## Saved data entries
================
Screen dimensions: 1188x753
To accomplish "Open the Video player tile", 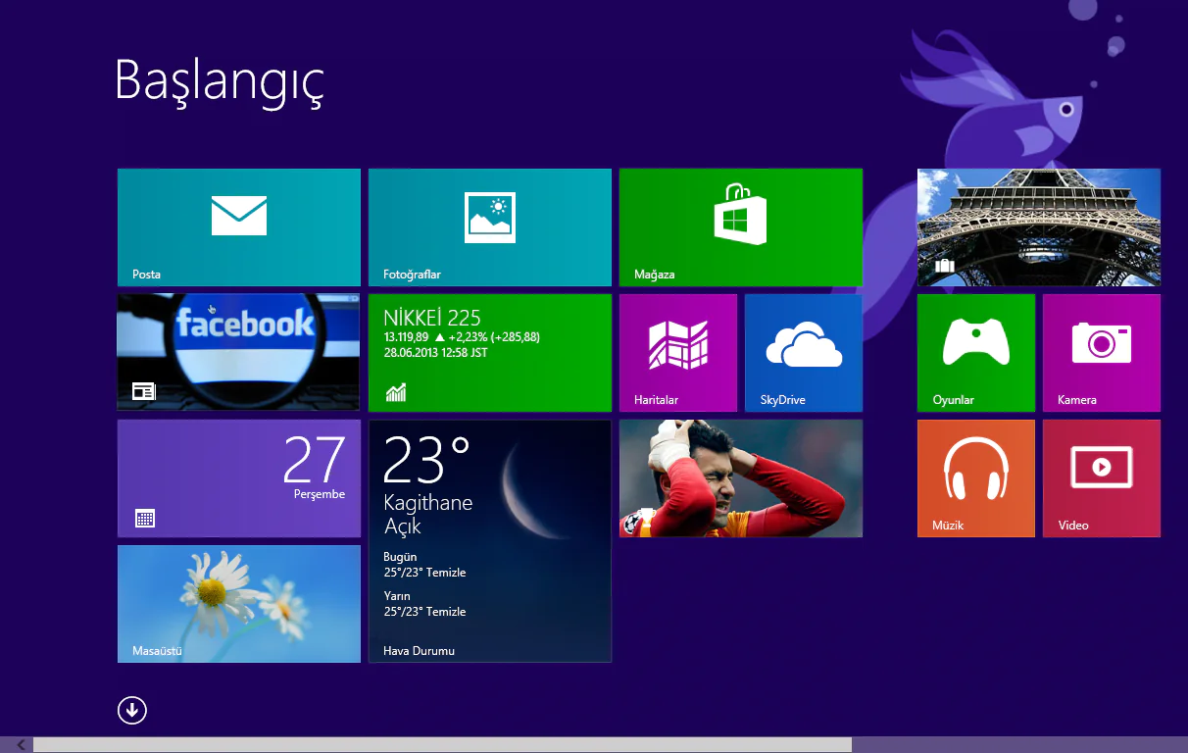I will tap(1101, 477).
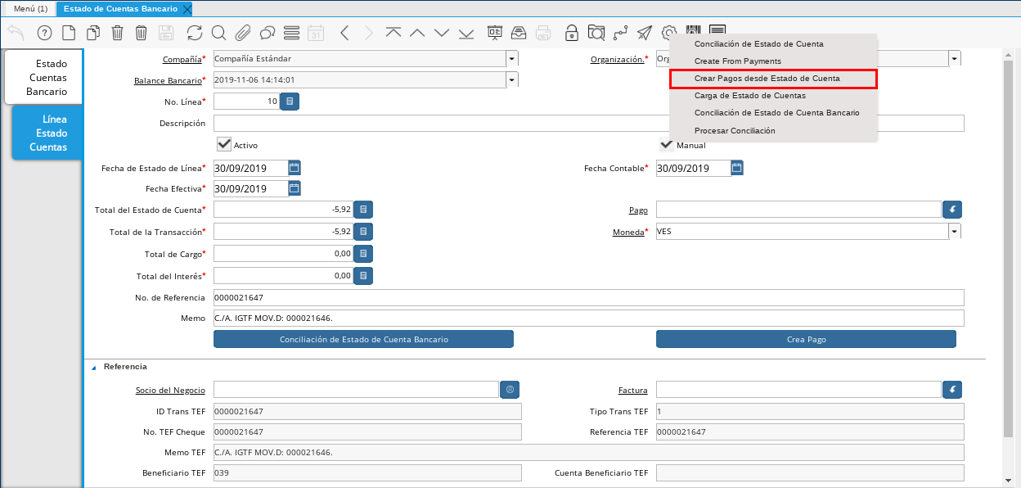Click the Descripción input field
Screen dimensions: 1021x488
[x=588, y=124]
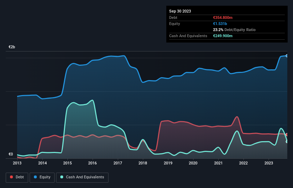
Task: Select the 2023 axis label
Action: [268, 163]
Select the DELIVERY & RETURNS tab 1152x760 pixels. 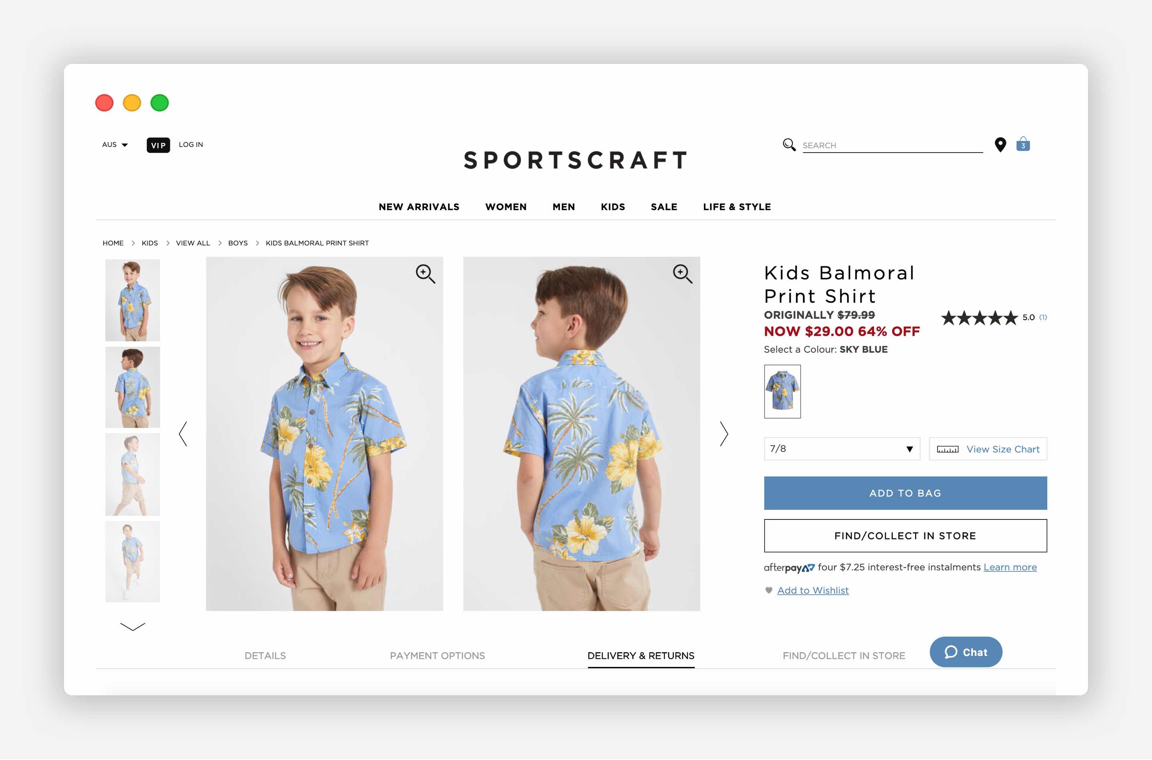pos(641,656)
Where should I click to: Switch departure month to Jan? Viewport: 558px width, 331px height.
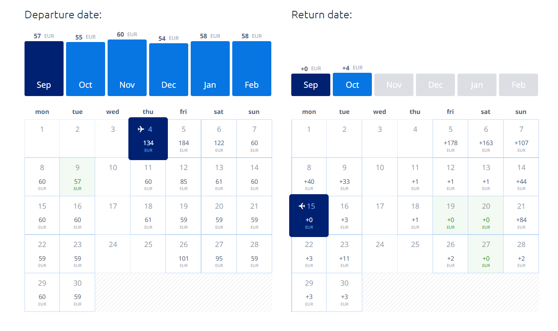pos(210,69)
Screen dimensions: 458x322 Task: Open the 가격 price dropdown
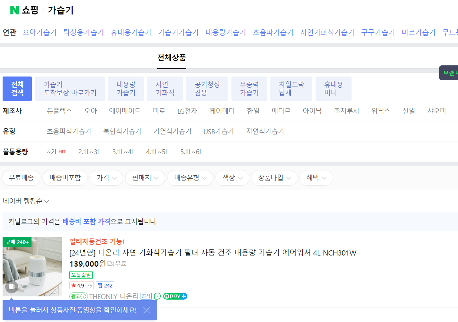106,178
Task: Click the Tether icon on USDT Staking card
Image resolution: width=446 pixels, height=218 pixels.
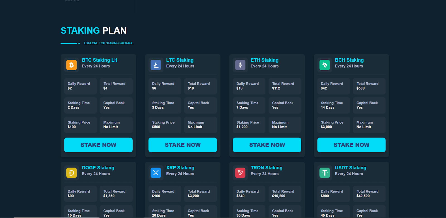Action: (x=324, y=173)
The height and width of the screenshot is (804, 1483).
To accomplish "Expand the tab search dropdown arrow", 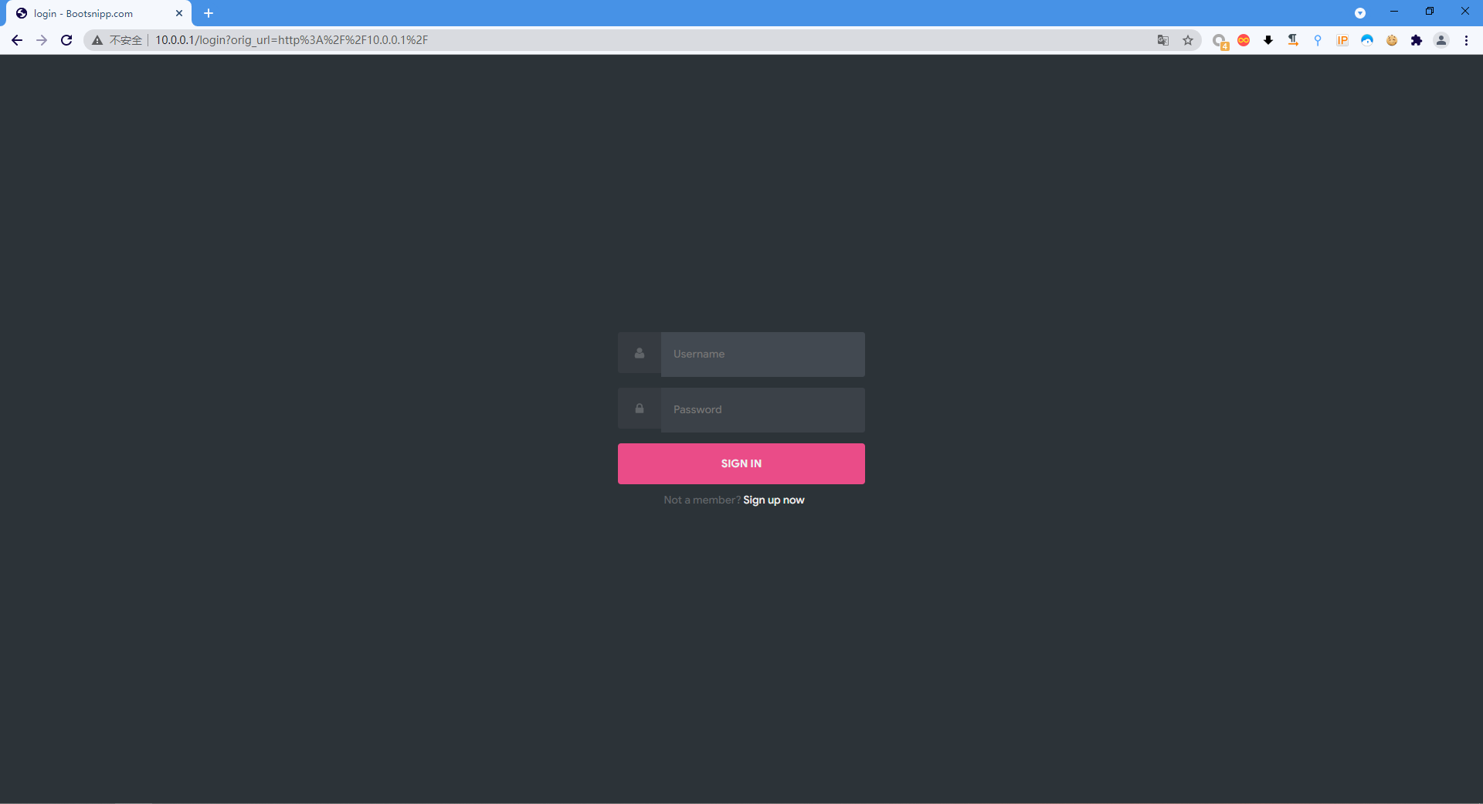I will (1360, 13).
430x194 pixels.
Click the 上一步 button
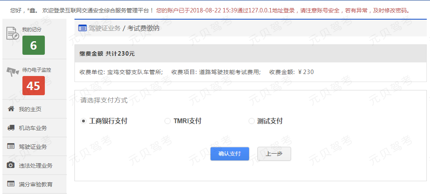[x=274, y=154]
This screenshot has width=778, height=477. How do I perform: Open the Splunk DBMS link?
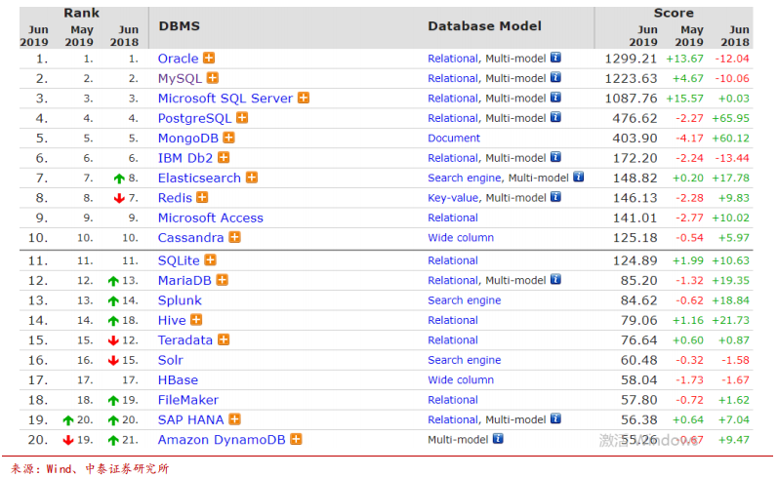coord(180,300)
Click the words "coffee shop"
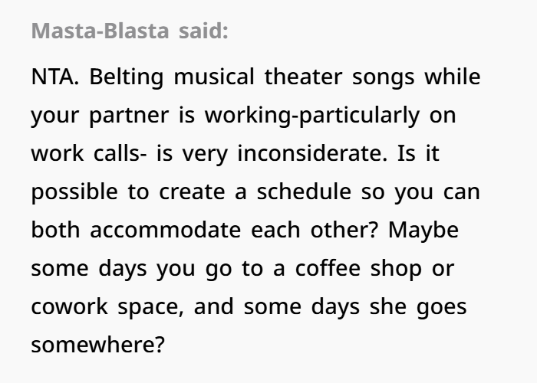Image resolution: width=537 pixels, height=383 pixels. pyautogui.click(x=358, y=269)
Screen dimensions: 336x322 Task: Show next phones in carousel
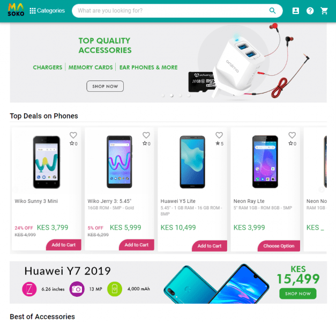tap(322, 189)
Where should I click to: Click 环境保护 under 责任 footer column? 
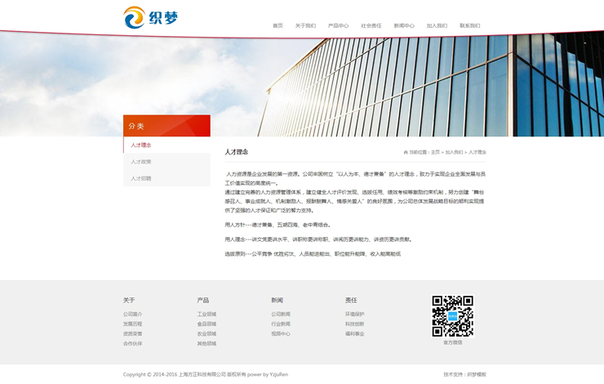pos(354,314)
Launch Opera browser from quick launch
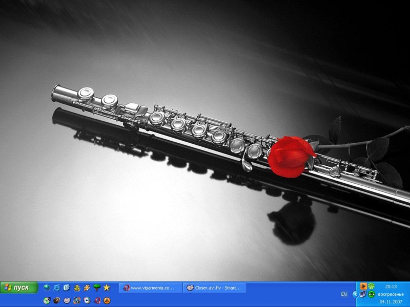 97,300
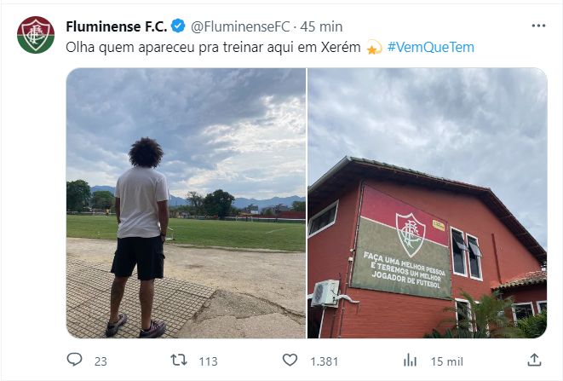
================
## DIRECTIONS FOR THIS TASK
The required output is the lines from the one containing "Click the 上一步 button" through the end of the data, printed exactly, with no pictures.

## SOLVED EXERCISE
Click the 上一步 button
[x=274, y=154]
This screenshot has width=778, height=477. How do I perform: Open the Splunk DBMS link?
coord(180,300)
Click the words "coffee shop"
Image resolution: width=537 pixels, height=383 pixels. pyautogui.click(x=358, y=269)
Screen dimensions: 336x322 Task: Show next phones in carousel
tap(322, 189)
Where should I click to: Click 环境保护 under 责任 footer column? 
pos(354,314)
Launch Opera browser from quick launch
 97,300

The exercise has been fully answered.